Case Study: Creating Grains and Hierarchies

To illustrate the concept of grains and how Birst transforms data into an analytical application, we will use the Northwind Traders example dataset. Its simple physical data model is illustrated below.

This structure is organized the way the information is created from a simple order management system. There are orders, and for each order there are one or more line items for each product on that order. Products are grouped into categories and orders are made by customers and employees.

Defining Hierarchies and Levels

The first step in building a model for this data set is to decide on the hierarchies to be utilized for analysis. Hierarchies allow for convenient navigation from higher levels of summarization to more detailed views. Since the core of this data set revolves around orders, it makes sense to have a hierarchy around orders. At the lowest level are order line items. Those line items roll up into individual orders and those orders can roll up into customers.

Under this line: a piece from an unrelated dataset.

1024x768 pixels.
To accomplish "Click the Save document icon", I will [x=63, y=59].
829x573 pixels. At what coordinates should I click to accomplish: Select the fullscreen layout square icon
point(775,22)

Using the Hierarchies page under the Define Sources tab in Admin, we would create a hierarchy for Orders and add a level for each level where we would like to analyze data. For each level, we also select the columns that create a key for that level. A key uniquely defines each element in that level. At a given level there should be no duplications of a level key – this way the system can always look up the right information at that level using the key. In the case of Northwind, the level key for the Orders level is the OrderID column. There is one OrderID for each order.

For the Order Details data, the level key is the combination of OrderID and ProductID – there can be only one record for each product for each order.

You could also define hierarchies for Products, Suppliers, Shippers and Employees as illustrated below. The Employee level of the Employees hierarchy is uniquely identified by the EmployeeID column.

Defining the Grain of the Data Sources

When all the hierarchies are set up, we can then relate these hierarchies to the incoming data sources. Once Birst understands how hierarchies relate to incoming data, it can build a sophisticated analytical data structure suitable for decision-making analysis. That is, in essence, what a grain is. A grain defines what hierarchy levels apply to each data source. For example, the Employees data source is data at the Employees level. In the Grain tab of the Manage Sources page, we would select the Employee level of the Employees hierarchy to identify its grain. That tells Birst that each record in this data source is unique to one employee. Similarly, the Orders data source contains data at the Orders level of the Orders hierarchy and data at the Employee level of the Employees hierarchy as shown below.

In the Orders table, the grain is the combination of the levels Orders and Employee (and time, although time is always implicit). It is critical that the grain of each source represent a unique combination of records throughout time for data that spans multiple time frames. In this case the Order ID is unique through time, however for some systems that re-use IDs, the Order ID would need to be combined with the Order Date to truly uniquely identify an order throughout historical time.

In a more complex example, the Order Details source is clearly at a lower level than the Orders source. For each Order there are one or more Order Detail line items. There may be one or more product line items for each order so the level key for the Orders detail level is a combination of OrderID and ProductID. In addition, Order Details is at the Product level so that can be added to the grain of that source.